=== Recorded information ===
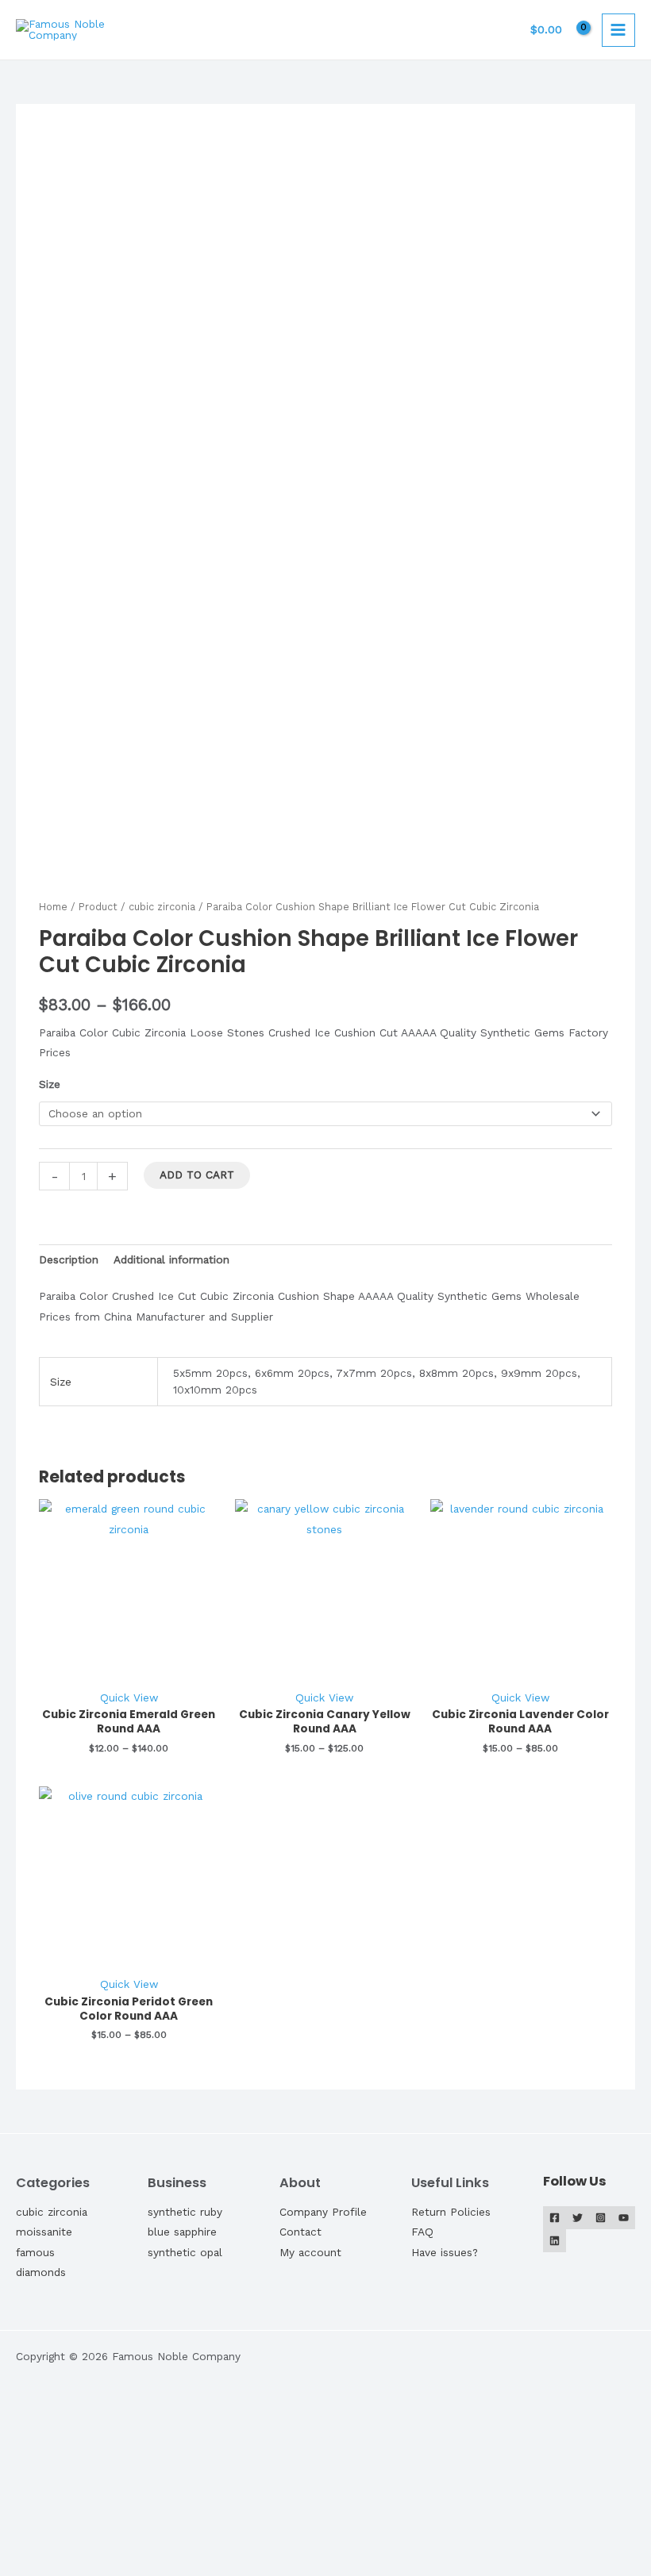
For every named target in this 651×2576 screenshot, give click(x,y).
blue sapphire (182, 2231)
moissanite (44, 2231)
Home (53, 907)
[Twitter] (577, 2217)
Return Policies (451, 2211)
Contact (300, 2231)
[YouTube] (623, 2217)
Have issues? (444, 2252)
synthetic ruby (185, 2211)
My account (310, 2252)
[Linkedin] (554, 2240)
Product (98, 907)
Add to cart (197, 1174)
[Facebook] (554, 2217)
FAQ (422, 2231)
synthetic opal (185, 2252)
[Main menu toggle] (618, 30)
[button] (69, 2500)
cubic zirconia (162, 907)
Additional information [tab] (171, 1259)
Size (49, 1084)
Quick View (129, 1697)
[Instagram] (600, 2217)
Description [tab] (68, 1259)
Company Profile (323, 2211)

=== Problem requirements ===
Set down exactly the line that holds "Contact (300, 2231)" and all lines after it to the end of the data.

=== Exercise answer ===
Contact (300, 2231)
[YouTube] (623, 2217)
Have issues? (444, 2252)
synthetic ruby (185, 2211)
My account (310, 2252)
[Linkedin] (554, 2240)
Product (98, 907)
Add to cart (197, 1174)
[Facebook] (554, 2217)
FAQ (422, 2231)
synthetic opal (185, 2252)
[Main menu toggle] (618, 30)
[button] (69, 2500)
cubic zirconia (162, 907)
Additional information [tab] (171, 1259)
Size (49, 1084)
Quick View (129, 1697)
[Instagram] (600, 2217)
Description [tab] (68, 1259)
Company Profile (323, 2211)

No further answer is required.